%%
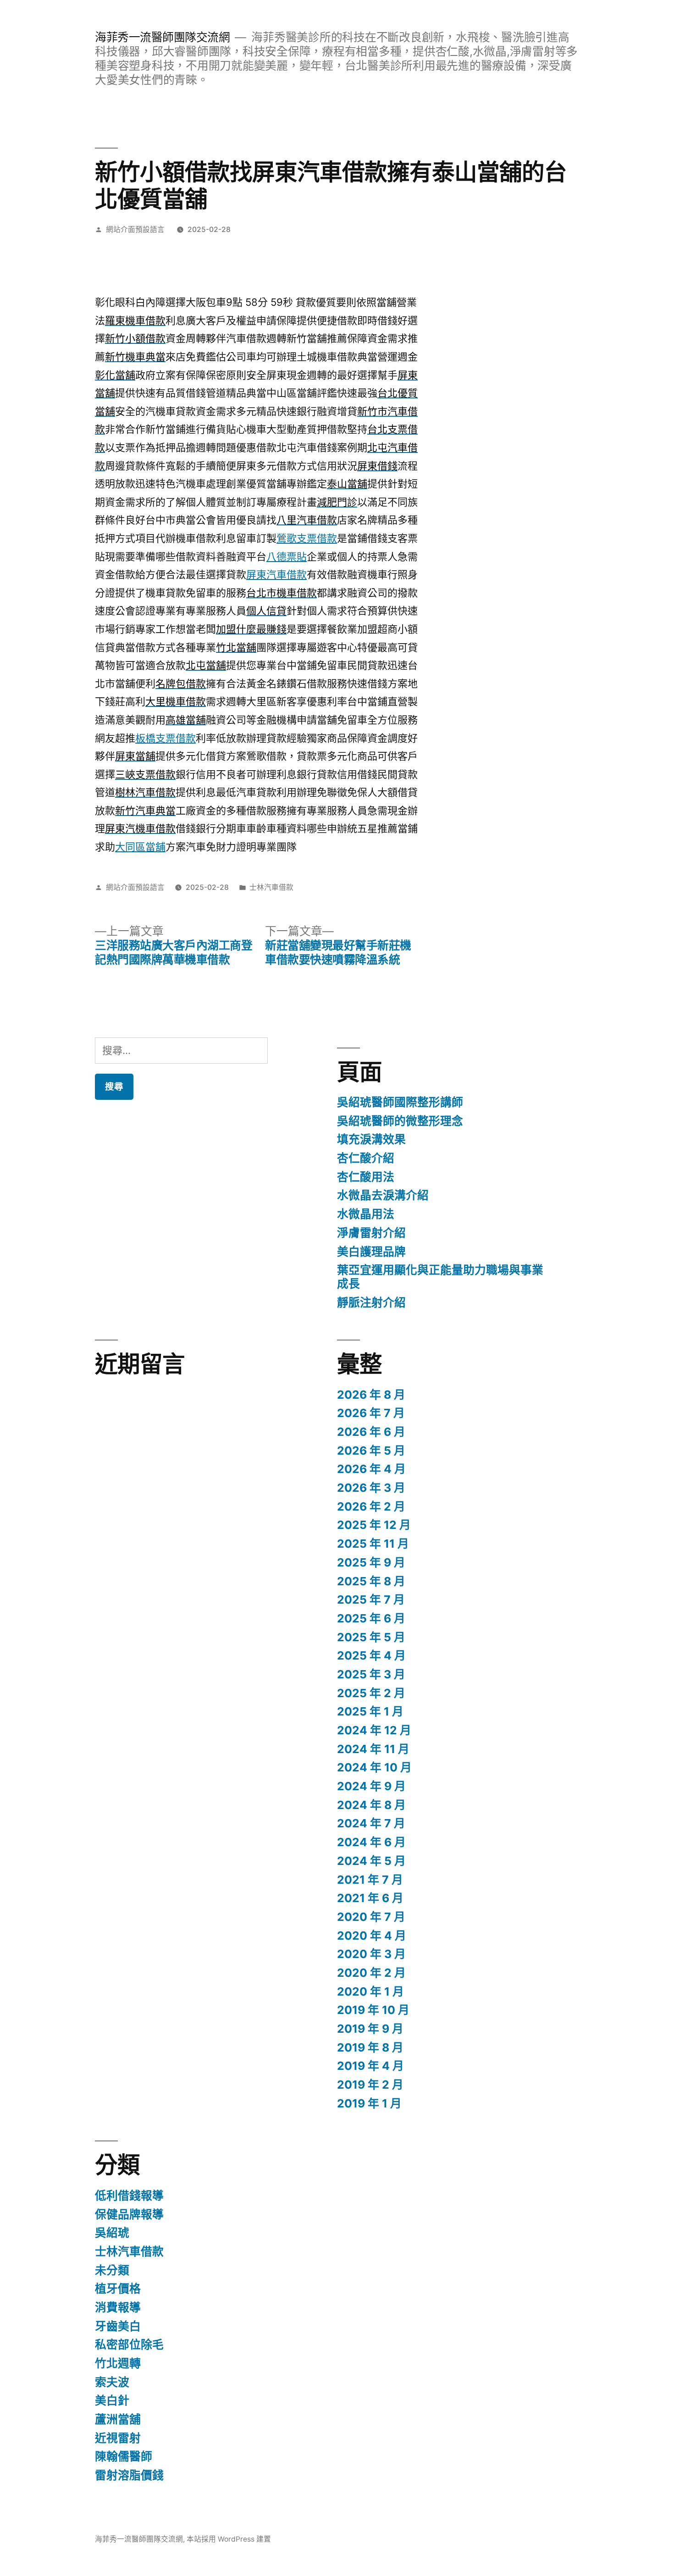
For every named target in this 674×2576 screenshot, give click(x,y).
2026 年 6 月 (371, 1432)
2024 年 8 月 (371, 1805)
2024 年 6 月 (371, 1842)
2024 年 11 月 (373, 1749)
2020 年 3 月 (371, 1954)
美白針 (112, 2400)
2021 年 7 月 (370, 1879)
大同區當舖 (140, 847)
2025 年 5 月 (371, 1637)
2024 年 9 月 (371, 1786)
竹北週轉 (118, 2363)
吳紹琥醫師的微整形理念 (400, 1121)
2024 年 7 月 (371, 1823)
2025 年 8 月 (371, 1581)
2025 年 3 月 (371, 1674)
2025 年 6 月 (371, 1618)
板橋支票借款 (165, 738)
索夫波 (112, 2382)
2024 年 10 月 (374, 1767)
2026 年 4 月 (371, 1469)
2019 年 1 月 (369, 2103)
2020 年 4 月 (371, 1935)
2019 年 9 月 (370, 2028)
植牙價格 (118, 2288)
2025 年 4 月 (371, 1655)
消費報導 (118, 2307)
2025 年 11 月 (373, 1543)
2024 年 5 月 (371, 1861)
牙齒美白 (118, 2326)
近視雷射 (118, 2438)
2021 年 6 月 (370, 1898)
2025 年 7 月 (371, 1599)
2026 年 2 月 (371, 1506)
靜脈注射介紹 (371, 1302)
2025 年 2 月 (371, 1693)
%%
_WORK ITEM_.
The requested output is the line holding "牙齒美白 (118, 2326)" and every line after it up to the last line of the listing, exactly, with nothing else.

_WORKED SOLUTION_.
牙齒美白 (118, 2326)
近視雷射 (118, 2438)
2021 年 6 月 (370, 1898)
2025 年 7 月 (371, 1599)
2026 年 2 月 (371, 1506)
靜脈注射介紹 (371, 1302)
2025 年 2 月 (371, 1693)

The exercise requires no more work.